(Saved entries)
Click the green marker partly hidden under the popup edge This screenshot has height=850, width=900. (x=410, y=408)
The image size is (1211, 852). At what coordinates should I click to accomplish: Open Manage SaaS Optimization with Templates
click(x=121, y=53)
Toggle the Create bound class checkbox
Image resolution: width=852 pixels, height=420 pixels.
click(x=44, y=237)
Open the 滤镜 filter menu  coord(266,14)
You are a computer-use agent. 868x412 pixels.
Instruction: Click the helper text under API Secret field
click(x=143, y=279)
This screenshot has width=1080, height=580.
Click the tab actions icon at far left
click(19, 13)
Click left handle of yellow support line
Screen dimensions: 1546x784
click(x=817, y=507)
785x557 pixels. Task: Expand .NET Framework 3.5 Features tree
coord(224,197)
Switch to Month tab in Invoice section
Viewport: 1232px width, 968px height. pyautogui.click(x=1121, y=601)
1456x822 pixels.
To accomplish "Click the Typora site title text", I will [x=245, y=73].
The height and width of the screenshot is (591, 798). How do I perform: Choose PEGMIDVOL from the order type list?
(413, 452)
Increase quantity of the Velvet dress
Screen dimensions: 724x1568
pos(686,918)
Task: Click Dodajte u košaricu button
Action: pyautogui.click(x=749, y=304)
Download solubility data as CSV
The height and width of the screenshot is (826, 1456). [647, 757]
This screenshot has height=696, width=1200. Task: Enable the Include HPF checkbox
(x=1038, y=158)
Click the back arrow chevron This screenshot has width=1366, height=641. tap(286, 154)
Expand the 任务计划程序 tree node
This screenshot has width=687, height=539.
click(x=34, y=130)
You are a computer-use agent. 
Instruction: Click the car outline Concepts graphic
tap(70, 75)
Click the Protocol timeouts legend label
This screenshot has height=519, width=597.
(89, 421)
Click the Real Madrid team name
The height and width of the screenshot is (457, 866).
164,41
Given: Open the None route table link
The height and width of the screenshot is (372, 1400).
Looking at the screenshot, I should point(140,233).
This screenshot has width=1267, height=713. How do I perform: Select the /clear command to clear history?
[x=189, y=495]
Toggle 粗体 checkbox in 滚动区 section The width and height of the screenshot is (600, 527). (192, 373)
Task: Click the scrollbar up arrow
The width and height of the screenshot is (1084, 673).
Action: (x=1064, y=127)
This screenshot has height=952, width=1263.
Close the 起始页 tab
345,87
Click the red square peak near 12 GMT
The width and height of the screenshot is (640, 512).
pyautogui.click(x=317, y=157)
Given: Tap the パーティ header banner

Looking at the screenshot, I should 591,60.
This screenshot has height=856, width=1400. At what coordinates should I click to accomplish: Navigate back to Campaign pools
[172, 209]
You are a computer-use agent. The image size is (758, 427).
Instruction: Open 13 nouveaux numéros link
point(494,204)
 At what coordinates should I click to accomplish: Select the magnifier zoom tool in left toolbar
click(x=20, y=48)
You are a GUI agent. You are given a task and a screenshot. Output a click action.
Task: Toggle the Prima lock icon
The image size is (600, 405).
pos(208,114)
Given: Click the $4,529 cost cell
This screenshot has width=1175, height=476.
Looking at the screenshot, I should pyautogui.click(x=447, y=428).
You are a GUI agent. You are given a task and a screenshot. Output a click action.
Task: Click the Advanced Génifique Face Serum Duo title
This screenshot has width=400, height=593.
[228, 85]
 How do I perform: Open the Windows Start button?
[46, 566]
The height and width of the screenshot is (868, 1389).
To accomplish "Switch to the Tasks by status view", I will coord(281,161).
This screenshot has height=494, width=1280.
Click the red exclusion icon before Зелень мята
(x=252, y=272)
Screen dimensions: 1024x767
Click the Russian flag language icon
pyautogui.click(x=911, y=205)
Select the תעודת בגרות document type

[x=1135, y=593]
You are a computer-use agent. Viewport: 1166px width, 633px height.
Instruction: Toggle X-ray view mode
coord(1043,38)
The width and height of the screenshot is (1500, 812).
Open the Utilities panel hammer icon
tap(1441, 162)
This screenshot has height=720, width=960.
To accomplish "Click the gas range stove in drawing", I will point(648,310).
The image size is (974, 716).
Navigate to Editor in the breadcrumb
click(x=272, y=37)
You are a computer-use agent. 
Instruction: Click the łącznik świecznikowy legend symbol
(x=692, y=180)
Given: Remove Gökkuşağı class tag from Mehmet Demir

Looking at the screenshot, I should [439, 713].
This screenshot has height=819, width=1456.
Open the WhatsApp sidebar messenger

TASK GOAL - All lines in the entries above that hold the word "will" need to be copied.

TASK OUTPUT -
To accomplish "Click the Typora site title text", I will [x=245, y=73].
To accomplish "Switch to the Tasks by status view", I will coord(281,161).
To accomplish "Click the gas range stove in drawing", I will point(648,310).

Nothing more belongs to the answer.